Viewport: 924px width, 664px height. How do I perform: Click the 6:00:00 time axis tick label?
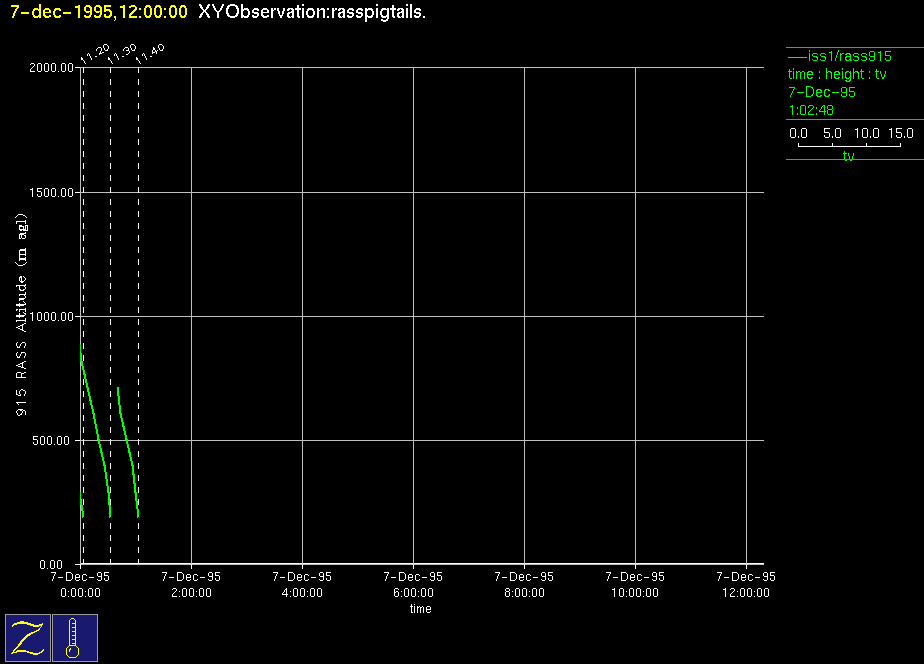pos(414,593)
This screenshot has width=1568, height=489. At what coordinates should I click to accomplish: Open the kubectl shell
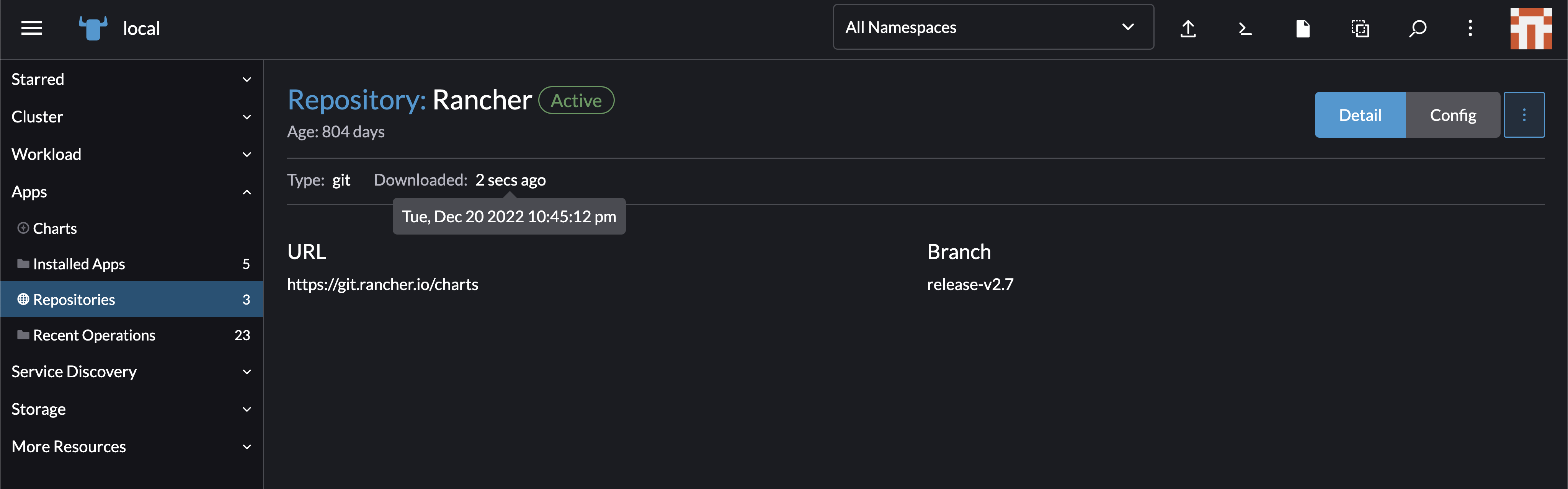point(1245,28)
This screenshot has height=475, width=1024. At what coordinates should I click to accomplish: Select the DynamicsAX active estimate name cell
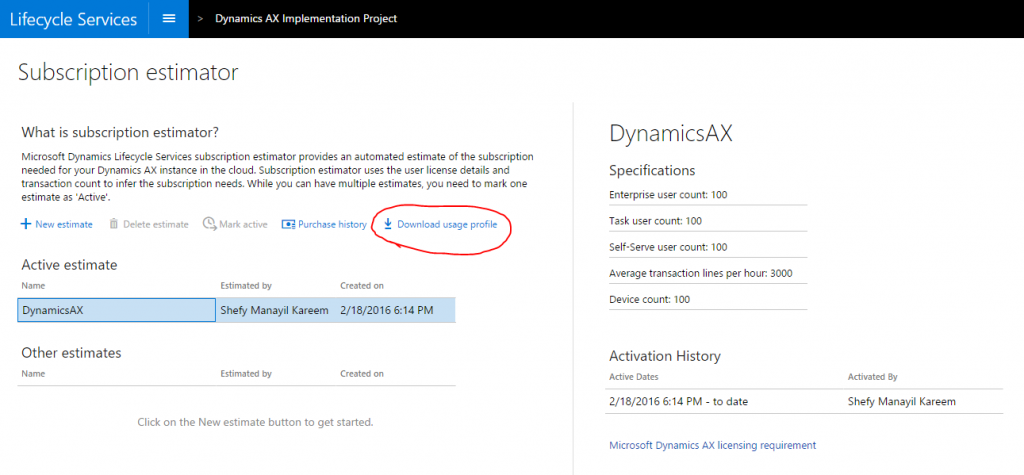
============================================================
Without the pictures, set down every entry exactly.

- **TASK RESULT**
Viewport: 924px width, 664px height. How do I perform: Click the 6:00:00 time axis tick label?
pos(414,593)
This screenshot has width=1568, height=489. At what coordinates should I click to accomplish: Open the kubectl shell
point(1245,28)
This screenshot has height=475, width=1024. At what coordinates should I click to accomplish: Select the DynamicsAX active estimate name cell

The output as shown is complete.